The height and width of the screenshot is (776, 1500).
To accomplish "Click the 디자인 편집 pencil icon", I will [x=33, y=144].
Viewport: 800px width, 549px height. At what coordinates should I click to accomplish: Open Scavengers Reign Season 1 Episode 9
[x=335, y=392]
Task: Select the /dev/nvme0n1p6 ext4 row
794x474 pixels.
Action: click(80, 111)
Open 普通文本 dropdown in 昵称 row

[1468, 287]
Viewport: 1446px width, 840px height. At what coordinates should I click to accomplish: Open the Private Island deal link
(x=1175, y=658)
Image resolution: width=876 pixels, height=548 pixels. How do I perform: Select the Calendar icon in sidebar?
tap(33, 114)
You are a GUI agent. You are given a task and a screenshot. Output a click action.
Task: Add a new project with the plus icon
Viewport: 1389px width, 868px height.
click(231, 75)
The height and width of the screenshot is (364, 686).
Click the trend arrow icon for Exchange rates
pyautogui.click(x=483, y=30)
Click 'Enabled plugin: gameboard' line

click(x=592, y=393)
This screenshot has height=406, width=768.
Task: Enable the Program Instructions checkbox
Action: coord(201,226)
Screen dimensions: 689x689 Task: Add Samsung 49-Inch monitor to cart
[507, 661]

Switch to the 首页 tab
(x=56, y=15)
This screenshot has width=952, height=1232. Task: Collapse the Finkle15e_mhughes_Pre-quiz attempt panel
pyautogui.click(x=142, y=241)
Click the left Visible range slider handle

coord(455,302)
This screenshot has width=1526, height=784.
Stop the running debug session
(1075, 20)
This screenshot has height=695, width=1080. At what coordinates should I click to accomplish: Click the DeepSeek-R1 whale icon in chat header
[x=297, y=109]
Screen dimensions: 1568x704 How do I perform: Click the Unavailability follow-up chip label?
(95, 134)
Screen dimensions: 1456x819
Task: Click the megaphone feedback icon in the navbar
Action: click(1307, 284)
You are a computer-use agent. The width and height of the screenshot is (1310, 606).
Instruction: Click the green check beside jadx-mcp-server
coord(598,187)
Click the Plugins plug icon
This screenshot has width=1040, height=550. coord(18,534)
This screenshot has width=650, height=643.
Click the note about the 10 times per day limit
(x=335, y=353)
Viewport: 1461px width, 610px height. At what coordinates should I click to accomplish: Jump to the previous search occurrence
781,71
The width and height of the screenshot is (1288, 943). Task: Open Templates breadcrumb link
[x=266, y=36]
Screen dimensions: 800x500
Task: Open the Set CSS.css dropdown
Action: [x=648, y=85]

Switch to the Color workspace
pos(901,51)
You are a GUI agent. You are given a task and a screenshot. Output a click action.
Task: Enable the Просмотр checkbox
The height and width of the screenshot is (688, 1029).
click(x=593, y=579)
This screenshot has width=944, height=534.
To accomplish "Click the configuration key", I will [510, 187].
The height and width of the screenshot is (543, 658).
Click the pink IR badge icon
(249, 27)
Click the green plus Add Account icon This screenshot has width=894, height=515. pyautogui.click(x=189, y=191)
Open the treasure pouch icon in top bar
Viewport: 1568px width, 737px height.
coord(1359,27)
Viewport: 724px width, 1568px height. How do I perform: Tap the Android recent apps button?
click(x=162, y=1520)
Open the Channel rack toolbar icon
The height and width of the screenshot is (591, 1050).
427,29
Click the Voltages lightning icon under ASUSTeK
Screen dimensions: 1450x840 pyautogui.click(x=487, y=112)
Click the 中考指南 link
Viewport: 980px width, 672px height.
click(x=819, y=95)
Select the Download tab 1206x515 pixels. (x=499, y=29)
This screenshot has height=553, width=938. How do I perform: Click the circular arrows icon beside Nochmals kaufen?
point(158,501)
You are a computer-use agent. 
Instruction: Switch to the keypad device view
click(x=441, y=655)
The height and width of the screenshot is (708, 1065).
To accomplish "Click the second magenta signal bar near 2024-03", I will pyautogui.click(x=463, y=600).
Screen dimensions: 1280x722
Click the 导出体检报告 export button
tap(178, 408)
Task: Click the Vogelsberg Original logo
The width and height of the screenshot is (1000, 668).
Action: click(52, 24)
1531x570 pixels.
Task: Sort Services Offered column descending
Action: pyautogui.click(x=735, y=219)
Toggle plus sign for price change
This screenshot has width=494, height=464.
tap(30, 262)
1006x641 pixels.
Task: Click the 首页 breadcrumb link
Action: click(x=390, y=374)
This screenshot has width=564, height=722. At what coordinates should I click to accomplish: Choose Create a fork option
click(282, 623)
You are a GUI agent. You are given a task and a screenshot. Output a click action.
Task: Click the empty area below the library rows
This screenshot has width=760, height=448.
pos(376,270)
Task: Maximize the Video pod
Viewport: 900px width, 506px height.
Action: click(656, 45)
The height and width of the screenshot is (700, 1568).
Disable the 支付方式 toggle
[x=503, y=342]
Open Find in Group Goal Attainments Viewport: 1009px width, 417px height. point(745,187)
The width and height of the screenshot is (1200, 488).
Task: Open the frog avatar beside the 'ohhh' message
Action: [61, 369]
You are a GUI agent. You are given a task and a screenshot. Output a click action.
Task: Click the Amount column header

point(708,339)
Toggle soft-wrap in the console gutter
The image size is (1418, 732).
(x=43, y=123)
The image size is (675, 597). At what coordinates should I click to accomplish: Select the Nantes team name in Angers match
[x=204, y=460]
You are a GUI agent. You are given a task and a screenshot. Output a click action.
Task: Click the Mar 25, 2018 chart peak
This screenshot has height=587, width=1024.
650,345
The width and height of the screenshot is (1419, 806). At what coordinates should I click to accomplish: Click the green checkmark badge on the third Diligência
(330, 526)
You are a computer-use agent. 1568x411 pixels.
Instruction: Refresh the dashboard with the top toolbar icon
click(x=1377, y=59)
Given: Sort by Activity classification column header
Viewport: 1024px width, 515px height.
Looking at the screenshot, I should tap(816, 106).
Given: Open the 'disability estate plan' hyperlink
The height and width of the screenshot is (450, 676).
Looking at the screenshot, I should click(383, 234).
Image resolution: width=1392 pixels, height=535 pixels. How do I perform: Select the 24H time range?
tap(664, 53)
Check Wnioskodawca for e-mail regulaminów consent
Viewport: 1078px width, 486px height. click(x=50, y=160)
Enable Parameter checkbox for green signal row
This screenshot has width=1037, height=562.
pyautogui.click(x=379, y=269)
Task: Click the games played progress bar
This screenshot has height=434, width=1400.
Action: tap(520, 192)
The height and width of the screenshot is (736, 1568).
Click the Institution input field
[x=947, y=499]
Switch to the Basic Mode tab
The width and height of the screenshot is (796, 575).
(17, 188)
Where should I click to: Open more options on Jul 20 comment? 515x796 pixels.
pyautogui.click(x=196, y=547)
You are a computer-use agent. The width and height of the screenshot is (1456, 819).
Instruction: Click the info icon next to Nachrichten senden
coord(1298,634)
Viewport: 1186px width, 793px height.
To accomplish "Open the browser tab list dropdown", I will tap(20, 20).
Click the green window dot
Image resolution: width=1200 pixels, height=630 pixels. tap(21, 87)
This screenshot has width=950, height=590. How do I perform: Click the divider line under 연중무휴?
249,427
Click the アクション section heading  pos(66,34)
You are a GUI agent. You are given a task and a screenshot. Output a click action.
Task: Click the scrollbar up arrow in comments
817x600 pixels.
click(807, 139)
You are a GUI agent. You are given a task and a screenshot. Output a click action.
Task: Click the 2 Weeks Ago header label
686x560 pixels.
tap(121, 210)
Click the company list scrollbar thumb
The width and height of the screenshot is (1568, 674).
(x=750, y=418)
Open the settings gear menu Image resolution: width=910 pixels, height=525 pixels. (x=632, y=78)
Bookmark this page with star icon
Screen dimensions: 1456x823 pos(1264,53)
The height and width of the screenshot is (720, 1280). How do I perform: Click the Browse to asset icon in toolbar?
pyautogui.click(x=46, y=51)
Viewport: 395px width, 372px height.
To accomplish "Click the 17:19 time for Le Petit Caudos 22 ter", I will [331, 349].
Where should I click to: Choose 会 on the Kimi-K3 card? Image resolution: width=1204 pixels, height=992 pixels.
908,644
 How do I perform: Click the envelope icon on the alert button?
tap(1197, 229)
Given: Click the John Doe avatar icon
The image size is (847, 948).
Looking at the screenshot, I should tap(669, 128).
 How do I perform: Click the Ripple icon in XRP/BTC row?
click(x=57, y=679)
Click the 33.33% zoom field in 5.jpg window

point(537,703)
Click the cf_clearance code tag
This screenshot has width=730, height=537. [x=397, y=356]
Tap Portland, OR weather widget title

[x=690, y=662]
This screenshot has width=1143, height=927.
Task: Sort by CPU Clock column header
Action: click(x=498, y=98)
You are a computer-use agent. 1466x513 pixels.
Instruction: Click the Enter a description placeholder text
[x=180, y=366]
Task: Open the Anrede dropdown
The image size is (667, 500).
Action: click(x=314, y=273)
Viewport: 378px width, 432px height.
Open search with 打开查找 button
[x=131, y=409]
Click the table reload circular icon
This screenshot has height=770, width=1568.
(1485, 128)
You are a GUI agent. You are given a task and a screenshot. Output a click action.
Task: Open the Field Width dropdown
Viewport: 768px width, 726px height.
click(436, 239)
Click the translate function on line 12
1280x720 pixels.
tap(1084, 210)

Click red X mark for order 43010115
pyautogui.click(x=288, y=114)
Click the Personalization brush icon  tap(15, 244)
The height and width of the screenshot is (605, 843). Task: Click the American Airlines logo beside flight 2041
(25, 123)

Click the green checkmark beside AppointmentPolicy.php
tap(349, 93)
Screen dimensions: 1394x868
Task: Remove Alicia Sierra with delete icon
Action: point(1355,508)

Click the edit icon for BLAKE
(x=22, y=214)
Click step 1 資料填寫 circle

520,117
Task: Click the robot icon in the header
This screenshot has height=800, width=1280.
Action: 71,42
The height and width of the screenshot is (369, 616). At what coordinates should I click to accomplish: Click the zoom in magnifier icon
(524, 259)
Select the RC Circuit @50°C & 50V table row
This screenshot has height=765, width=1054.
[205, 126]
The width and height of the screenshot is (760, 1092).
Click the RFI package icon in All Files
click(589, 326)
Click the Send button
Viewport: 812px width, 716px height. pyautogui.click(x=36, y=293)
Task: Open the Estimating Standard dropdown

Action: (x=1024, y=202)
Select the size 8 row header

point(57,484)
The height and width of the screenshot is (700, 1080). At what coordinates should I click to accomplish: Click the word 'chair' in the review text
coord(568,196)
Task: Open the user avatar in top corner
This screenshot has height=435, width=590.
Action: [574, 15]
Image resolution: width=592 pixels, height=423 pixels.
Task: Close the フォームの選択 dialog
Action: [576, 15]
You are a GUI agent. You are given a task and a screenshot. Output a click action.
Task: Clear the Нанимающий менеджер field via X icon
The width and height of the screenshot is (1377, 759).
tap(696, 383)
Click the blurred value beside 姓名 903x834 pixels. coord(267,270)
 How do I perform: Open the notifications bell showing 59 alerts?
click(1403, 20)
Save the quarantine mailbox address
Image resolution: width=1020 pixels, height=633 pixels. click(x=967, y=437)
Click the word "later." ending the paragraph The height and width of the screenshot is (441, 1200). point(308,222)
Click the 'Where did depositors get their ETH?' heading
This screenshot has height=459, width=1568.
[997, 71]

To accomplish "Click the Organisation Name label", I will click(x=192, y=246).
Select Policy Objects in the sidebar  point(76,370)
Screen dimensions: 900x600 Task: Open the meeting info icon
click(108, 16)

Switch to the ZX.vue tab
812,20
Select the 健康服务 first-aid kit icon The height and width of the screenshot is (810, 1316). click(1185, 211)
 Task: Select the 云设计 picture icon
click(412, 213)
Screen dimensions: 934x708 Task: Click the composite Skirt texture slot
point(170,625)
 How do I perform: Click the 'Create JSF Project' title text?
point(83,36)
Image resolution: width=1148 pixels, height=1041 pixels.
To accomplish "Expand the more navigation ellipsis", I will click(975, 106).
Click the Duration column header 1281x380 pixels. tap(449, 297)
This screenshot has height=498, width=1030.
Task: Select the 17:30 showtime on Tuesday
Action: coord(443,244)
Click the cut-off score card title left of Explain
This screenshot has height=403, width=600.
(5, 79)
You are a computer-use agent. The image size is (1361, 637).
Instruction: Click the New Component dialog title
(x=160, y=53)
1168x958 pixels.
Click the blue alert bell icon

☆ ☆ ☆

> _What is needed_
Using the data above, extract exactly the lines from the one that holds "The height and width of the screenshot is (720, 1280)." to the one that holds "Task: Open the Anrede dropdown", both ends included, and no others.

> _Finished task_
The height and width of the screenshot is (720, 1280). How do I perform: Click the Browse to asset icon in toolbar?
pyautogui.click(x=46, y=51)
Viewport: 395px width, 372px height.
To accomplish "Click the 17:19 time for Le Petit Caudos 22 ter", I will [331, 349].
Where should I click to: Choose 会 on the Kimi-K3 card? Image resolution: width=1204 pixels, height=992 pixels.
908,644
 How do I perform: Click the envelope icon on the alert button?
tap(1197, 229)
Given: Click the John Doe avatar icon
The image size is (847, 948).
Looking at the screenshot, I should tap(669, 128).
 How do I perform: Click the Ripple icon in XRP/BTC row?
click(x=57, y=679)
Click the 33.33% zoom field in 5.jpg window

point(537,703)
Click the cf_clearance code tag
This screenshot has width=730, height=537. [x=397, y=356]
Tap Portland, OR weather widget title

[x=690, y=662]
This screenshot has width=1143, height=927.
Task: Sort by CPU Clock column header
Action: click(x=498, y=98)
You are a computer-use agent. 1466x513 pixels.
Instruction: Click the Enter a description placeholder text
[x=180, y=366]
Task: Open the Anrede dropdown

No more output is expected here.